#### THE PROBLEM:
From the line below that contains "Click the VAT amount £368.80" to the line that contains "Given: Click the Add Domain dialog heading", repeat every line exactly, both ends included, and nothing else.

[Records from a data source]
==*==
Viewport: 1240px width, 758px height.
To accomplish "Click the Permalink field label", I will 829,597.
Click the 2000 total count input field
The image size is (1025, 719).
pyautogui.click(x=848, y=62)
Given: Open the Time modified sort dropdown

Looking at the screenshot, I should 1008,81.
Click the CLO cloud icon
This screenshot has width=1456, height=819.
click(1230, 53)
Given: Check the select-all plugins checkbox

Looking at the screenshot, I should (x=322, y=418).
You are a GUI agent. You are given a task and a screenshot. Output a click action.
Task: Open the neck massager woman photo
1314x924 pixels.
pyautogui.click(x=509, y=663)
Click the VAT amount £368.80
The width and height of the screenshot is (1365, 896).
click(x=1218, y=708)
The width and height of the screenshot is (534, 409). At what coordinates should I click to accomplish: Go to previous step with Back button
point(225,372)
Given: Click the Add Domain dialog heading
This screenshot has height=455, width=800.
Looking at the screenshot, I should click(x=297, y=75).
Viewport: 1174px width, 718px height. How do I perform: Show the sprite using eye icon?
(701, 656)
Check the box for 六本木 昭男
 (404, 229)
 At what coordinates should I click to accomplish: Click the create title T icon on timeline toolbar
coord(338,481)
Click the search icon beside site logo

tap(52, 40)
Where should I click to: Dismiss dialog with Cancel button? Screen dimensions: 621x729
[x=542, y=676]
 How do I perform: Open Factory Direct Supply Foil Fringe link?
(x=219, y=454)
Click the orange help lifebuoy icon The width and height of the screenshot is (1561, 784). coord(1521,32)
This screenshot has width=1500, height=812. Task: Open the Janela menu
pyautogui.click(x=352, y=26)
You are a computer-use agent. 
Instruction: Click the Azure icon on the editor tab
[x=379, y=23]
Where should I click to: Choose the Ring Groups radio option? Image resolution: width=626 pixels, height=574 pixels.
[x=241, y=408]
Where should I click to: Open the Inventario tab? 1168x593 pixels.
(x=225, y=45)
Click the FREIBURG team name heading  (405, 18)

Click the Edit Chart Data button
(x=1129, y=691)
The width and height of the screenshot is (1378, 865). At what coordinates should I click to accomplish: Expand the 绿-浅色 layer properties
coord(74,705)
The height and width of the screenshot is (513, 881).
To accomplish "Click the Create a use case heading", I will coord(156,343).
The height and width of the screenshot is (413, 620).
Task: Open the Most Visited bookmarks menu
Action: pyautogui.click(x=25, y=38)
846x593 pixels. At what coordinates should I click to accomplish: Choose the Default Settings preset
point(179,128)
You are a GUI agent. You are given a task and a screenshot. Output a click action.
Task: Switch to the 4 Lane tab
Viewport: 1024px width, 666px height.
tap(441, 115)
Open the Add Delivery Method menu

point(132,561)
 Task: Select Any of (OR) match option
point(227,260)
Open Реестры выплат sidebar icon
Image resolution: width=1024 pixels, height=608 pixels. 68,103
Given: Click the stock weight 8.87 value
==*==
#### RESULT FOR THIS TASK:
Click the VAT amount £368.80
The width and height of the screenshot is (1365, 896).
click(x=1218, y=708)
The width and height of the screenshot is (534, 409). At what coordinates should I click to accomplish: Go to previous step with Back button
point(225,372)
Given: Click the Add Domain dialog heading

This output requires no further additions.